Even in the rare cases where wrongdoing is identified, penalties are laughably weak. Analysis of transparency filings shows that total civil penalties issued by ORCL since it started a decade ago amount to just £35,389.33. Yet even that total doesn’t tell the full story as most of the penalties relate to minor administrative breaches, such as late submission of quarterly disclosures.

The largest penalty issued by ORCL was to Owen Paterson, the former cabinet minister and prominent Brexiter. In 2020, while a backbench MP, he was found to have made repeated approaches to the health secretary on behalf of his client, the healthcare company Randox. ORCL imposed the maximum penalty available under the Act: £7,500. For context, Paterson earned a £100,000 salary at Randox. 

The timing further undercut its impact. The penalty was not issued until February 2025. This was more than two years after ORCL began its investigation, and nearly three and a half years after Paterson had resigned from Parliament over the same scandal. Hardly a model of swift or effective regulation.

Taken together, the picture is clear. The lobbying industry has a regulator with scant resources trying to uphold a porous set of rules.
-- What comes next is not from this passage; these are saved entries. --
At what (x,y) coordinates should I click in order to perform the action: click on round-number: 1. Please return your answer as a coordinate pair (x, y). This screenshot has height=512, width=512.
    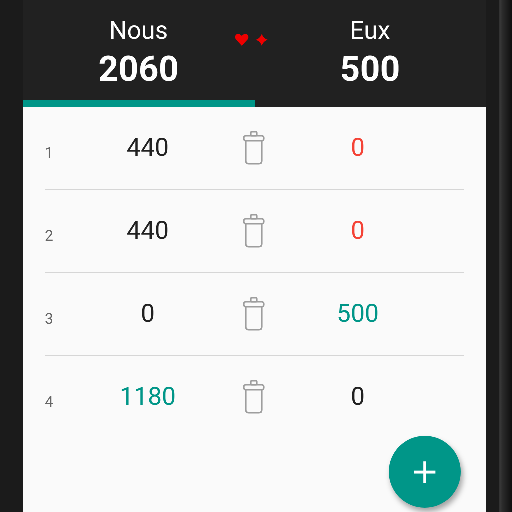
    Looking at the image, I should click on (50, 153).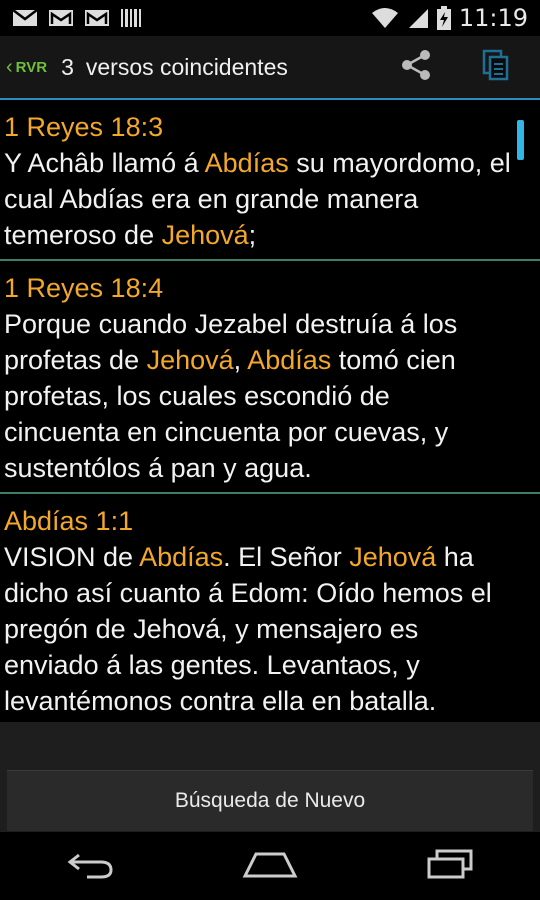 The height and width of the screenshot is (900, 540). I want to click on verse-text-segment: VISION de, so click(72, 557).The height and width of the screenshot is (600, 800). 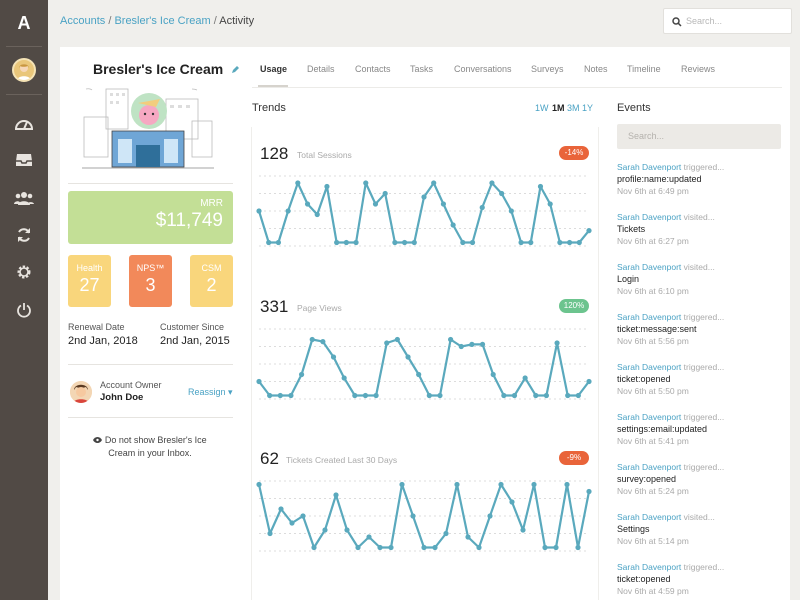 I want to click on tab-timeline: Timeline, so click(x=644, y=69).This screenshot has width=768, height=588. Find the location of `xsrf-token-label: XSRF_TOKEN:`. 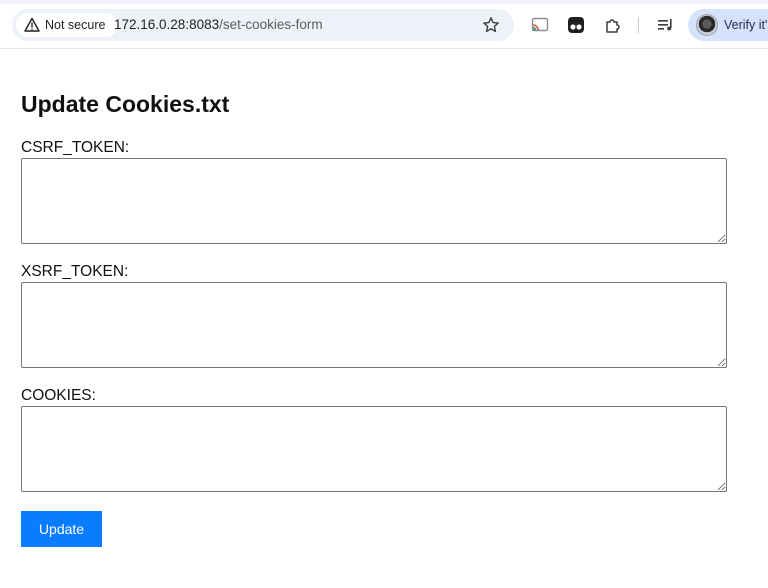

xsrf-token-label: XSRF_TOKEN: is located at coordinates (75, 272).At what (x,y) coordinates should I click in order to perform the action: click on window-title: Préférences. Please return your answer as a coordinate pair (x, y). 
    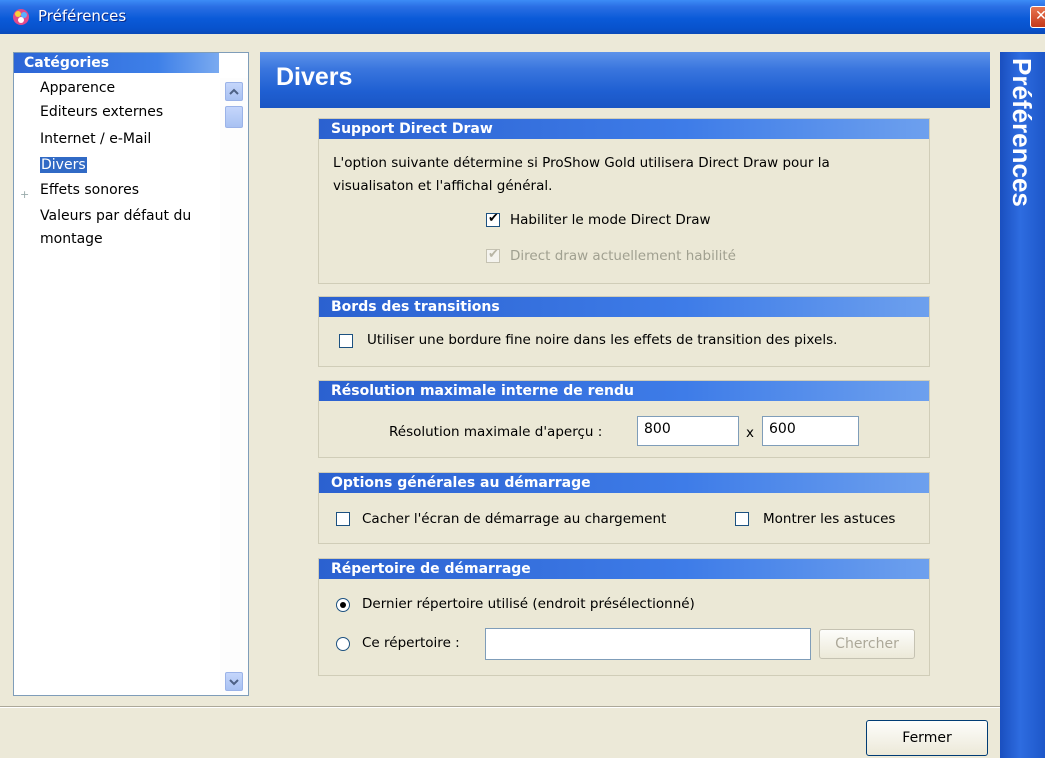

The result is a system that delivers the appearance of oversight and transparency, while almost everything happens in the shadows. 

If Labour is serious about its election pledge to “restore confidence in government,” it will need to do more than tinker at the edges. Without a fundamental rewrite of the rules and a regulator equipped to enforce them, “the quiet word in the ear” that Cameron described, will continue to bend policymakers to its will.